I have been inspired by Our Man in Abiko's effort to explain the DPJ victory. He is not generally known for sober analysis; but that is what makes it worth reading.
As I am not allowed yet to drink, I fear the observations below will not be as interesting. You will have to do the drinking yourself, first.
It should not have been a surprise to anyone that the DPJ won the August 30th Lower House election. By this summer, all the polls showed that the voters had simply no faith whatsoever in the too-long ruling LDP. The Japanese called them for what they were: out-of-touch, corrupt nincompoops.
Yes, the Japanese people are skeptical of the DPJ and they should be. But the vote finally reflected the values and opinions of the average Japanese, as gauged by myriad social and political surveys over the past 15 years. None of these polls ever showed an affinity to the LDP’s proto-nationalist, glorious history, military-security agenda. None showed any interest in foreign policy, changing the constitution, or strengthening any alliance with the U.S. And certainly no one wanted to go back to Tokugawa feudalism or Showa’s police state.
It is not that Japan has suddenly changed. It has not. Japan’s money politics and back-room wheeling and dealing is not over. For a while, however, a few ideals will guide the new policymakers. The desire to have the people’s will reflected in bureaucrat’s decisions is democracy in its purest form. It is difficult to attain and more difficult to maintain.
The record 54 women now in the Diet are no fluke or merely manipulative male politics. This election was an election on “women’s issues.” The focus was home, health, and family. This is how the Japanese people have identified their insecurities and defined security. National prestige and threat-based military power—the LDP’s measurements of security--fell flat with the voters. Japan is looking inward.
The Japanese people have long mistrusted, resisted, and even undermined the U.S. The failure to move Futenma, the wavering faith in America’s nuclear umbrella, and the demise of the U.S. auto industry are reflective of these feelings. Surveys show a positive albeit fast dropping confidence in the U.S. No matter who is in power in Japan, the U.S. is destined for a great deal of obstructionism on foreign policy and trade.
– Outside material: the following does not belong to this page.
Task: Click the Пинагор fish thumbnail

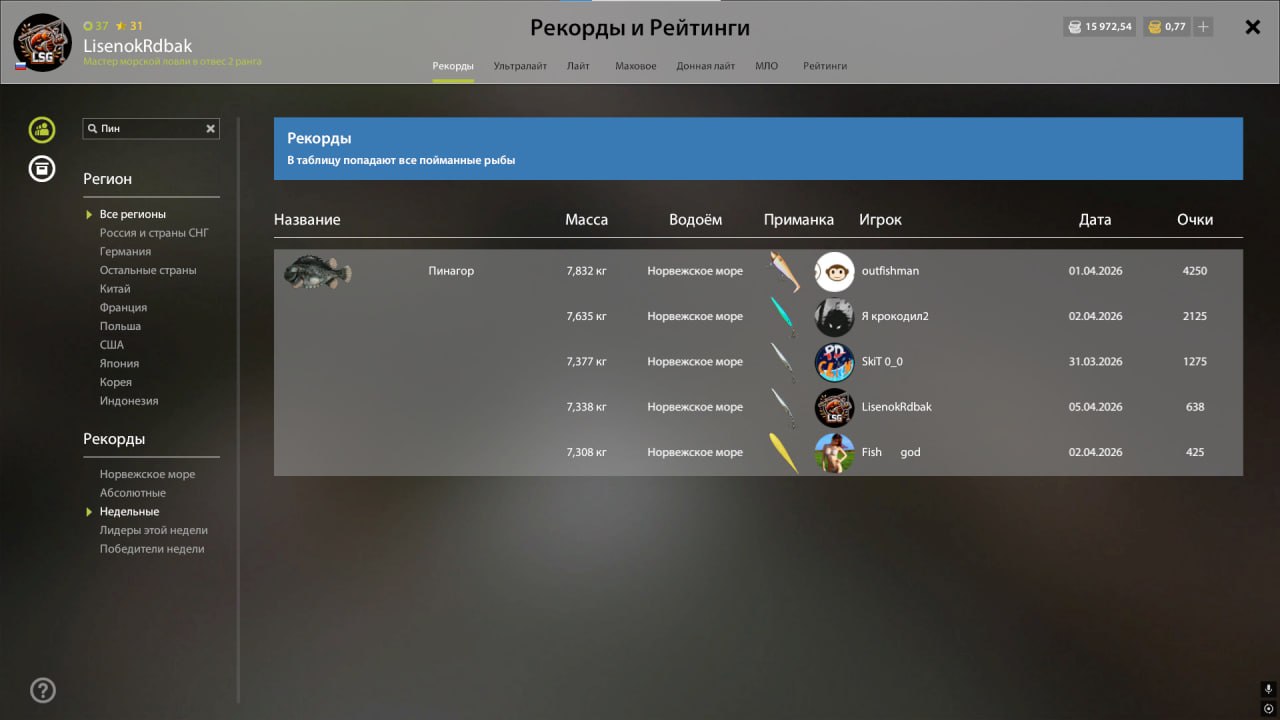Action: coord(317,271)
The DPJ is likely to focus it foreign policy on defusing regional tensions in Asia. They will not do it, however, through the misuse of history, threats of nuclear armament, or building any sort of security architecture. They plan to approach Asia at its most fundamental, essential emotive level. The DPJ will hopefully and finally make the appropriate apologies and compensation for Imperial Japan’s Pacific War. The DPJ will dial down its rhetoric with North Korea, untangle the Abductees issue from the Rightists’ agenda, and focus on denuclearization. And whatever the DPJ means about making the U.S.-Japan alliance “equal” it is foremost about taking on new responsibilities, not merely about shedding old ones.
The task Obama’s White House has with Japan is the same it has worldwide: rebuilding trust and confidence in America’s words and deeds. For now too many DPJ foreign policy bigwigs believe that 9/11 was a conspiracy and discount American security requests as self-serving. As Obama’s Japan team has found with the LDP, a lot of work needs to go into reassurance and confidence building. The DPJ’s supposed anti-globalization tack also reflects larger, global distrust of the uncertainties of international economic interdependence. Again, Japan is turning inward.
With the new DPJ government more work and creativity needs to go into defining what responsibilities Washington expects Tokyo to assume. It was disheartening earlier this month when well-known Alliance Managers brushed off declarations by visiting DPJ members that they were going to work to resolve the history issues. It was equally disconcerting that the Administration’s strongest public statement to the newly elected DPJ was a list of things Washington would not consider or negotiate. There is much to encourage among the DPJ’s aspirations; and to not do so will certainly undermine any alliance.
Maybe the real surprise in the election it is that official Washington has been so resistant and uncomfortable with change in Japan. The new Japanese government was met with reprimand and hesitancy. The U.S.-Japan Alliance is due in for some reexamination. Democracy is messy.